This recipe calls for blood ...


My friend and colleague Zoe Sadokierski and I are currently working on our second project together.

See here for Zoe’s blog and examples of her amazing work.
http://zoefolio.blogspot.com/

Zoe and I collaborated on a contribution for a collection called Hair, part of the Trunk series edited by Suzanne Boccalatte and Meredith Jones.
http://www.boccalatte.com/?p=345

I wrote about my wild and unkempt hair, that I don’t have serious, newsreader hair and hence certain assumptions are made about me. I have posted Zoe’s fabulous illustrations for that piece.

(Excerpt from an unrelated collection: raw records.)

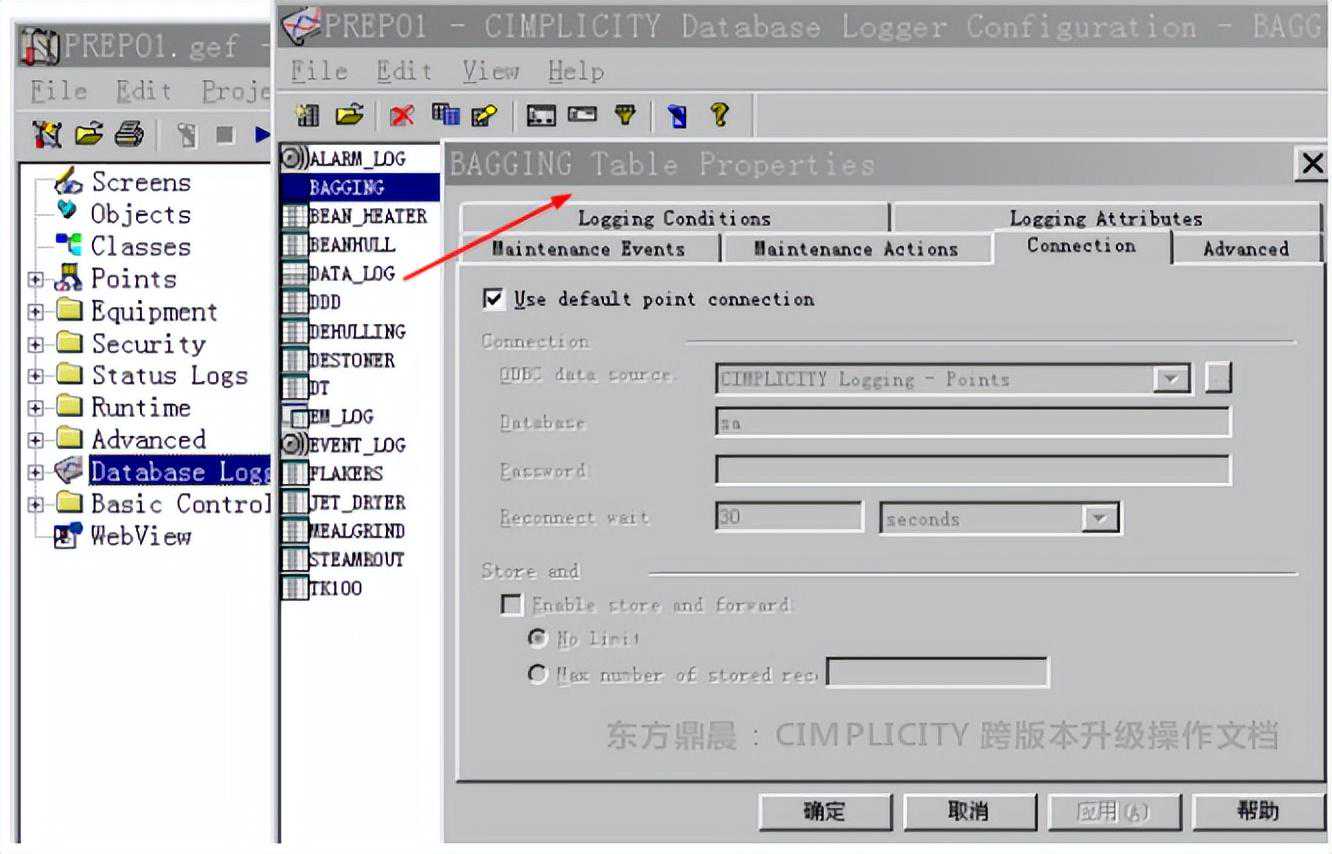Open the ODBC data source dropdown

(1171, 379)
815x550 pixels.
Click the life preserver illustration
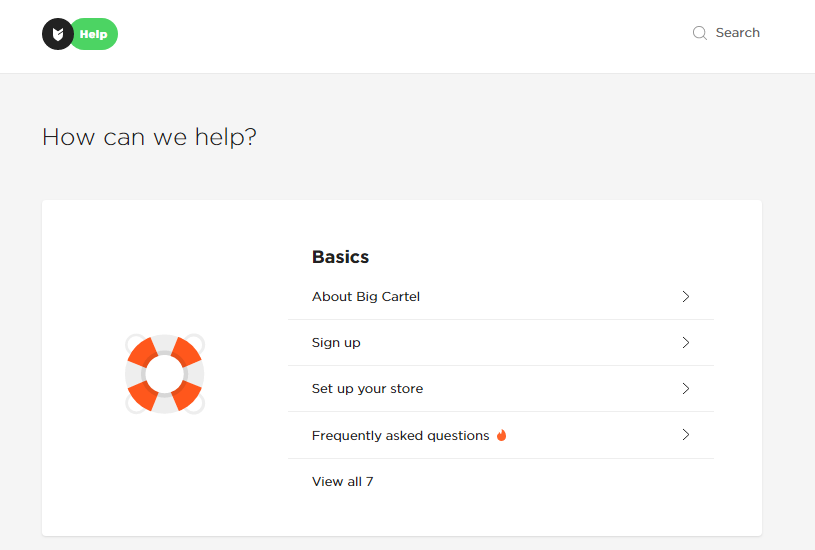pos(165,374)
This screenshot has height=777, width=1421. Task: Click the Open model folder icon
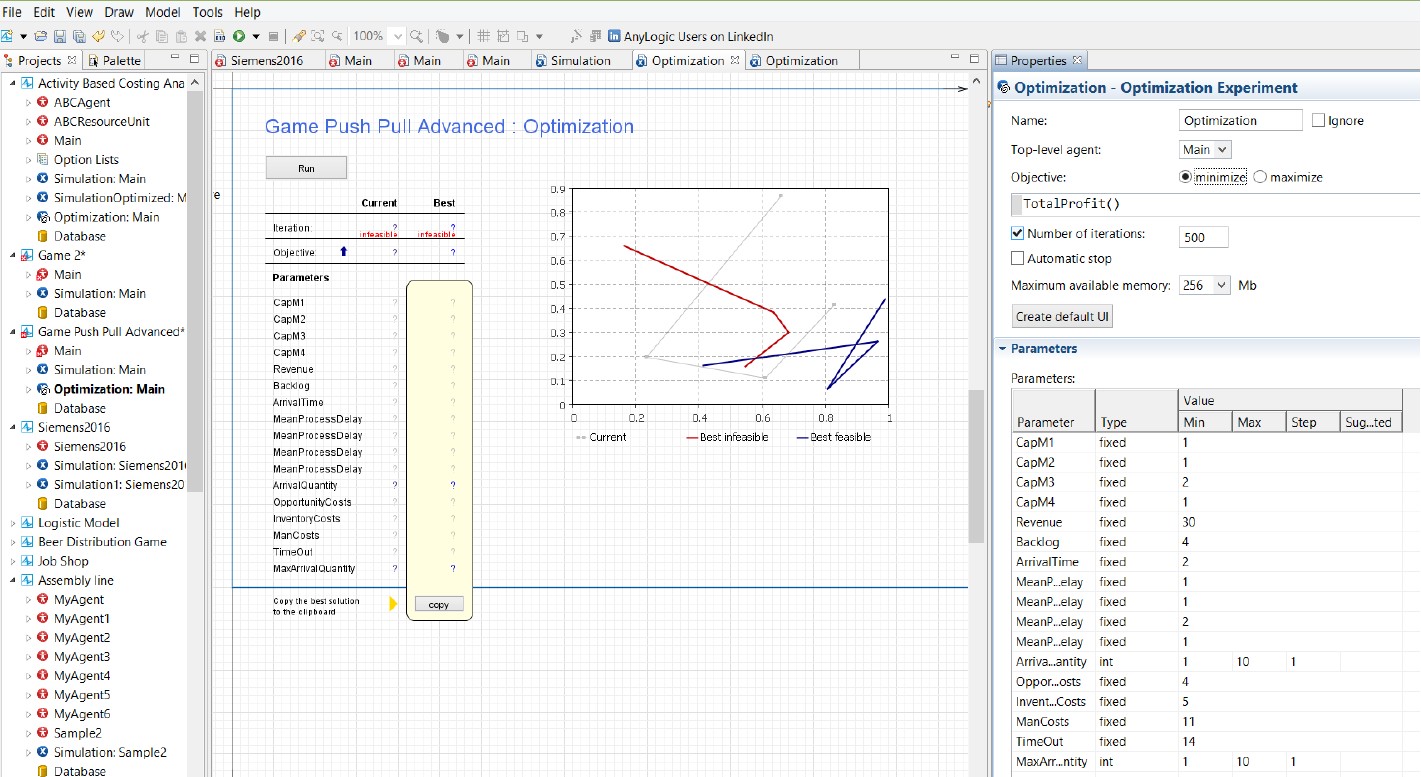[x=40, y=36]
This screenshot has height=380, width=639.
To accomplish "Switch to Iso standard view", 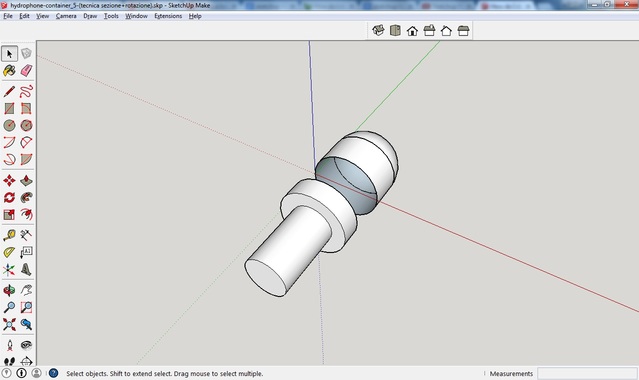I will (378, 31).
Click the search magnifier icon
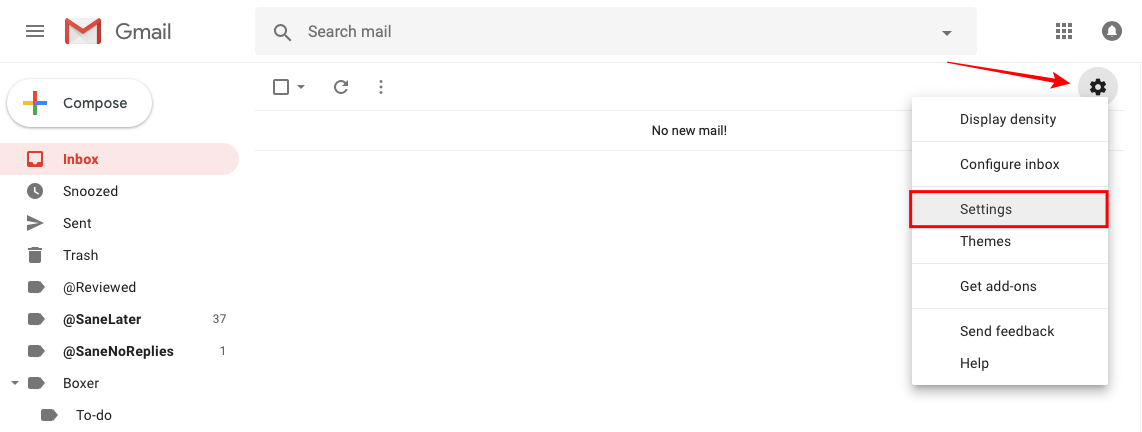 283,32
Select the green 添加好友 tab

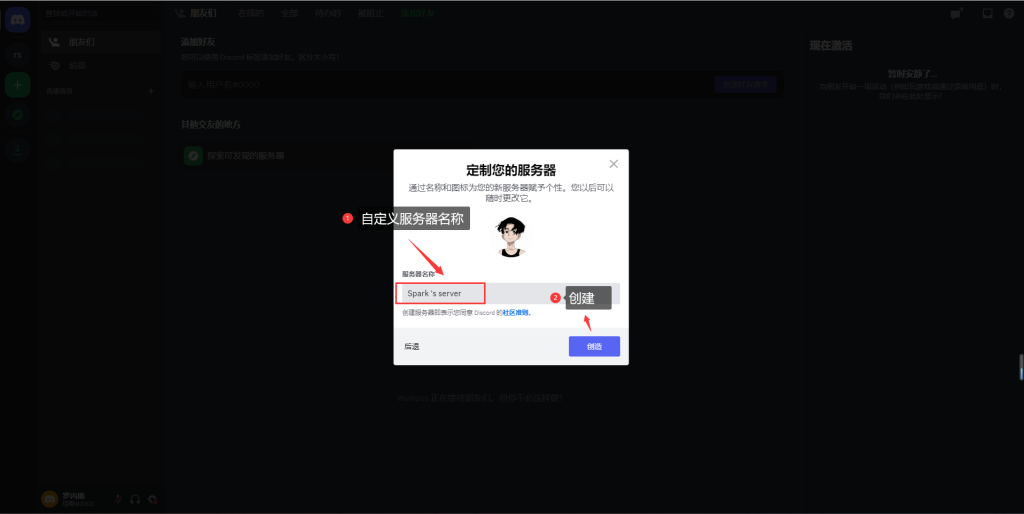pyautogui.click(x=417, y=14)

Our second collaboration will be submitted for inclusion in Trunk’s second volume entitled Blood and will look at the question of blood – human and animal – in cooking.

I have been researching the history of blood in food, everything from ancient Sumerian recipes with human blood to Italian sweet blood and chocolate sausages and Polish duck blood’s soup. Zoe is thinking up magical ways to present the text, using some editions from my obscure cook book collection as inspiration.

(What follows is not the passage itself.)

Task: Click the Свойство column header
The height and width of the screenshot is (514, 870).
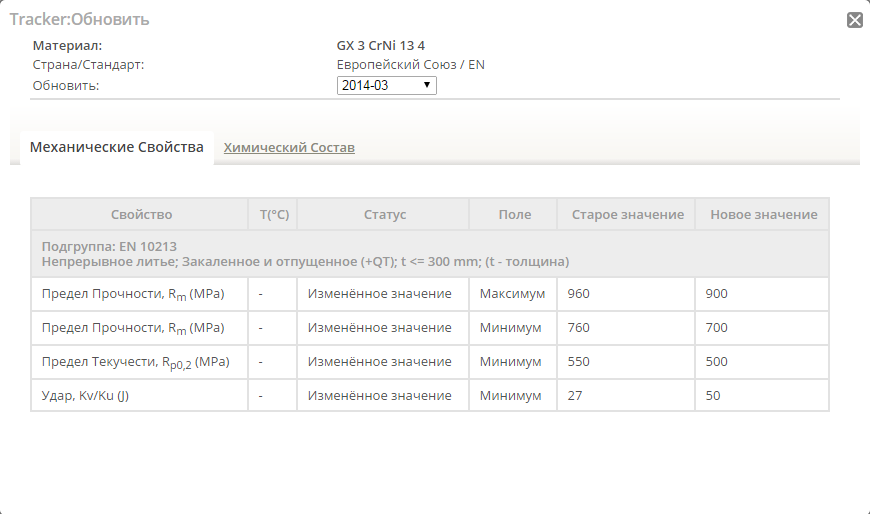Action: coord(139,214)
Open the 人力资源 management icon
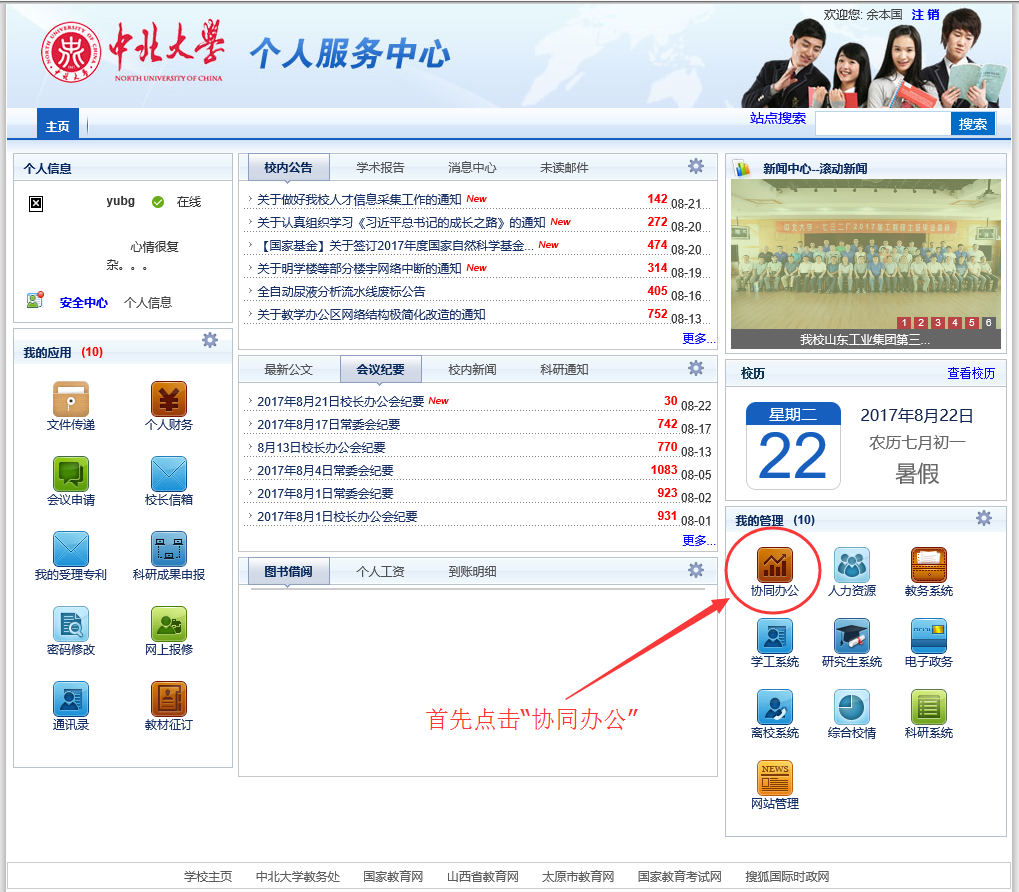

Here are some quirky facts on blood taken from Stewart Lee Allen’s, In The Devil’s Garden: A Sinful History of Forbidden Food.

Malaysians have been known to suck the blood from a freshly decapitated rattlesnake … apparently it is a natural aphrodisiac.

Haiti’s 1804 slave revolution began with a voodoo ceremony that climaxed in the drinking of a pig’s blood.

Members of Kenya’s Masai tribe are known to drink the milk and blood of cows mixed together.

I need to fact-check the first two but I have seen a documentary on the Masai that showed the process of taking blood from a live cow for drinking purposes.